Imam al-Bukhari meriwayatkan hadis ini pada bab Qath’u asy-Syajar wa an-Nakhli dari jalur Hanzhalah bin Qays al-Anshari yang mendengar Rafi’ bin Khadij berkata: … (matan hadis di atas).
Badruddin al-‘Ayni (w. 855 H) di dalam ‘Umdatu al-Qârî Syarhu Shahîh al-Bukhârî menjelaskan, makna fa mimmâ yushâbu dzalika wa taslamu al-ardhu yakni: Musibah menimpa bagian itu dan menjadi terserang hama sehingga bagian itu rusak, sedangkan tanah sisanya selamat.
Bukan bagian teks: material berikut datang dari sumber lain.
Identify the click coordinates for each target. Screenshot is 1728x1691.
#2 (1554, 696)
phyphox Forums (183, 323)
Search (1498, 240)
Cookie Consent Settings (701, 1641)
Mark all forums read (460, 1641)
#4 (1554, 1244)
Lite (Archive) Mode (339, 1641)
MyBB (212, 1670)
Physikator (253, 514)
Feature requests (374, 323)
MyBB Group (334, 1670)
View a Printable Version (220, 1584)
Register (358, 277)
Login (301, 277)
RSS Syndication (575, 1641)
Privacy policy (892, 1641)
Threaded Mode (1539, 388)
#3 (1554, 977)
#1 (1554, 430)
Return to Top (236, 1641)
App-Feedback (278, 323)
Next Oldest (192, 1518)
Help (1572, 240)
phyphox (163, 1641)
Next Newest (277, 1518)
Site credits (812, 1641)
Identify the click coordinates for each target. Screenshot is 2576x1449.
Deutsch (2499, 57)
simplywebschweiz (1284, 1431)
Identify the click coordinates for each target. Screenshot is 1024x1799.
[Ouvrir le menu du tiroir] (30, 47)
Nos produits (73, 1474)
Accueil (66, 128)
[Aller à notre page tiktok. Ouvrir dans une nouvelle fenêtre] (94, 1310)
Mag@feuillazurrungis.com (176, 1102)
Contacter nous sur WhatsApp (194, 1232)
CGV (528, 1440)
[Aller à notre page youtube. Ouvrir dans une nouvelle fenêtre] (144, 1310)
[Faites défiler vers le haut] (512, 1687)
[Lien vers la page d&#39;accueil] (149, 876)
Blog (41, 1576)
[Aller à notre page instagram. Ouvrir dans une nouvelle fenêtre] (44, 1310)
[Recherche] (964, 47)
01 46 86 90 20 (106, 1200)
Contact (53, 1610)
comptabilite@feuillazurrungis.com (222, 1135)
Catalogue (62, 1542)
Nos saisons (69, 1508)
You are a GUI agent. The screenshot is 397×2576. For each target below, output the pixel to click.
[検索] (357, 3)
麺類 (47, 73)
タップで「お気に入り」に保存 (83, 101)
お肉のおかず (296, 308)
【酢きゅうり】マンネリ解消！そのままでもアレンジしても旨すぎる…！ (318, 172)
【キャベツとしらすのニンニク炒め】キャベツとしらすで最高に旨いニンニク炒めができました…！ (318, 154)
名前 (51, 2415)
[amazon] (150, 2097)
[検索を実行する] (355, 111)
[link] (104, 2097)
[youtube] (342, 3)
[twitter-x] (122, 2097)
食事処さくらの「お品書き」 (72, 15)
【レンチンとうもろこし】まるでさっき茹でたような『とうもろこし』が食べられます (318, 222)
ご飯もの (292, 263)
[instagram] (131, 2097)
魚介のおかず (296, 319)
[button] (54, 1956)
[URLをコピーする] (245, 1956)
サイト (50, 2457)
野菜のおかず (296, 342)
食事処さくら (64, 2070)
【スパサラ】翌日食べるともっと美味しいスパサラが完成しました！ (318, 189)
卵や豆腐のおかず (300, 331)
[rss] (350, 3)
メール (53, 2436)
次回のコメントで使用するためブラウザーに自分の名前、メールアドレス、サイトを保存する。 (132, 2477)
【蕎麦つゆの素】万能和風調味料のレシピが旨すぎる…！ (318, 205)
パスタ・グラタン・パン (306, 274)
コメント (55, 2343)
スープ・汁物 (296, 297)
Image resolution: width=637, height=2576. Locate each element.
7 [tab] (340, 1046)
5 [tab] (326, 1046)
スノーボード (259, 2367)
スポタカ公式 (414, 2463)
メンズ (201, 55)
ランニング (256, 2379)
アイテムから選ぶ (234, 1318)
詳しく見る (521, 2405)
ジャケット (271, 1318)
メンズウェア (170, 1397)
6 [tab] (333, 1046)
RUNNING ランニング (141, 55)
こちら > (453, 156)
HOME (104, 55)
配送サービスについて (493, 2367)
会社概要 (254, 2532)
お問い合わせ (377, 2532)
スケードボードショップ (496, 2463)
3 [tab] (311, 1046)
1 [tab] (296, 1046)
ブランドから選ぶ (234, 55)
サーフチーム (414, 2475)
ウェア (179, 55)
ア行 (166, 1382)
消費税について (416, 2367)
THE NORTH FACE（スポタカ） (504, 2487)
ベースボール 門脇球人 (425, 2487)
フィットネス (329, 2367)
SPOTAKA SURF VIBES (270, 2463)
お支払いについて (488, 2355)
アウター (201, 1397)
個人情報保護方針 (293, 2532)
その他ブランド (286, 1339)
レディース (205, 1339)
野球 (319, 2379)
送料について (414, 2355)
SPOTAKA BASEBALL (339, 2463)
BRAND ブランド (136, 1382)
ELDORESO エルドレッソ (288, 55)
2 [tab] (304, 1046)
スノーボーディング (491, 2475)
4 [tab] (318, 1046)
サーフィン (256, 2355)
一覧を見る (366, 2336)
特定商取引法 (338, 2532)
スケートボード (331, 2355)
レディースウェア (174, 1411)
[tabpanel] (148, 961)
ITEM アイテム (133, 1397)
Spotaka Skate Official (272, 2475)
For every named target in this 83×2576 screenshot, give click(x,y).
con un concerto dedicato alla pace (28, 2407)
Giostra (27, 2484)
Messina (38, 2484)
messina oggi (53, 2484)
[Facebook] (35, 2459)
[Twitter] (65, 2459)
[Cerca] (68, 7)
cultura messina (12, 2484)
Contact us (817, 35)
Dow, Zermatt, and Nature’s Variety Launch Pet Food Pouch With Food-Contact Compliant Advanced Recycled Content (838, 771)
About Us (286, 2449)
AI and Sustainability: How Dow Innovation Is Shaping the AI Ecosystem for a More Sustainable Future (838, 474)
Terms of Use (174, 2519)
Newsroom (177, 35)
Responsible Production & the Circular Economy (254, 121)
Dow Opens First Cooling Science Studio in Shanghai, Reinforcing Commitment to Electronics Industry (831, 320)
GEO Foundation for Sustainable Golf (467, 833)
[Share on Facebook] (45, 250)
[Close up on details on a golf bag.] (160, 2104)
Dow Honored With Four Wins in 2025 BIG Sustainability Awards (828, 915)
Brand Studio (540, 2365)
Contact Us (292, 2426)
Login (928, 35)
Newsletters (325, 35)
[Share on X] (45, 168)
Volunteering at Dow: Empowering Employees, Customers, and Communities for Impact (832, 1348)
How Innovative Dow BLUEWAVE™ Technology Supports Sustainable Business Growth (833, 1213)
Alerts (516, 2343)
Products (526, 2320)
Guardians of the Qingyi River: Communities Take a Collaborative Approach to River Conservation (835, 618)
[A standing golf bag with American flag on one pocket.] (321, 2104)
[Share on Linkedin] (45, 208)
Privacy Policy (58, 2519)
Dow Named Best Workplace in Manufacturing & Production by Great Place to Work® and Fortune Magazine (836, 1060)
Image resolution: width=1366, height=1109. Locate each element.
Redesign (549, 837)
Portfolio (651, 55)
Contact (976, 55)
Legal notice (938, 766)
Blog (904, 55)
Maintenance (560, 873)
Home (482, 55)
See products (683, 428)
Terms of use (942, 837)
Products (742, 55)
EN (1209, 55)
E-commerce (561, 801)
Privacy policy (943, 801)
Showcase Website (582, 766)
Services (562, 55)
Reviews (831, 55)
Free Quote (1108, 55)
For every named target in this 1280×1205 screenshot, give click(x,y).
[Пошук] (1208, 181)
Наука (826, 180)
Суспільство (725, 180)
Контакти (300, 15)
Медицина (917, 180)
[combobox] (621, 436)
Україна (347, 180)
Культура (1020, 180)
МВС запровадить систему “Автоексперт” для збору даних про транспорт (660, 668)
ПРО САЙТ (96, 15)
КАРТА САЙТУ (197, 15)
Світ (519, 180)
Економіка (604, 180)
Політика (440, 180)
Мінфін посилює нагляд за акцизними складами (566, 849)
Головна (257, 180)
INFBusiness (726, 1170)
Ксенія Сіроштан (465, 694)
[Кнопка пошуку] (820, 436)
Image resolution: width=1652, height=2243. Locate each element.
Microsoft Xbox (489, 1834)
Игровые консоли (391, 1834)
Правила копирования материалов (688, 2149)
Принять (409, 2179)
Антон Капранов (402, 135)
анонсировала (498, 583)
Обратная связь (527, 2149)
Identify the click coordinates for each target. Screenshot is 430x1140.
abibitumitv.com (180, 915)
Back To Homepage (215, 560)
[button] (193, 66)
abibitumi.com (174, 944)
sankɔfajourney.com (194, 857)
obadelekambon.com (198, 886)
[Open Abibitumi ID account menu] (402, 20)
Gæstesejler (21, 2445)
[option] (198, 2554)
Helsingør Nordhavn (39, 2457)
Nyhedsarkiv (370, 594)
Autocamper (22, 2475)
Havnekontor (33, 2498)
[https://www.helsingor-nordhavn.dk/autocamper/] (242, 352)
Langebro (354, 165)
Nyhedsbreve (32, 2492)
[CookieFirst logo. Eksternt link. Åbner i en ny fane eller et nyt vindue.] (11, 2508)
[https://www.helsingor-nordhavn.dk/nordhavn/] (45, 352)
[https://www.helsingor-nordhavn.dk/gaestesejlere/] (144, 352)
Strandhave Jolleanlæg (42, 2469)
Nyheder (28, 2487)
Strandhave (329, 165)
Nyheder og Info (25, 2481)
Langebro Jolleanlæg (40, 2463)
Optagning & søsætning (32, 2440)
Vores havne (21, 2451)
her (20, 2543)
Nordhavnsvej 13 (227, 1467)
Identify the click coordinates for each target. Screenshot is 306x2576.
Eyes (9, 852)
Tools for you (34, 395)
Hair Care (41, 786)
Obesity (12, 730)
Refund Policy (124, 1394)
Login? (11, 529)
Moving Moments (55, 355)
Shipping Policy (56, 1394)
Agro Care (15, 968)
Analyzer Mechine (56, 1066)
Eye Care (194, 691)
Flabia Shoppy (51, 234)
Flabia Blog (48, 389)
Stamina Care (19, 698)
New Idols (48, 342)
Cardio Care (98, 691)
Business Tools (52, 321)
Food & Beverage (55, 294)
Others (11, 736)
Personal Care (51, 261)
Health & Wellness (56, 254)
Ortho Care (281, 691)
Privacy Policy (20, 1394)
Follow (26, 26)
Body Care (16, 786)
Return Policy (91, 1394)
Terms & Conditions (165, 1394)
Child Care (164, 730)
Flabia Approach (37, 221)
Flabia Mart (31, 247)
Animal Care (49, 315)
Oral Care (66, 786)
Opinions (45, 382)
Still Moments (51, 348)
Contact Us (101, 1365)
Kadang sebaliknya. Itu adalah makna sabda beliau: yushâbu al-ardhu wa yaslamu dzâlika, yakni sebagian itu. Artinya, sewanya adalah hasil bagian tertentu itu. Berapa pun hasilnya. Banyak atau sedikit. Bahkan tidak ada.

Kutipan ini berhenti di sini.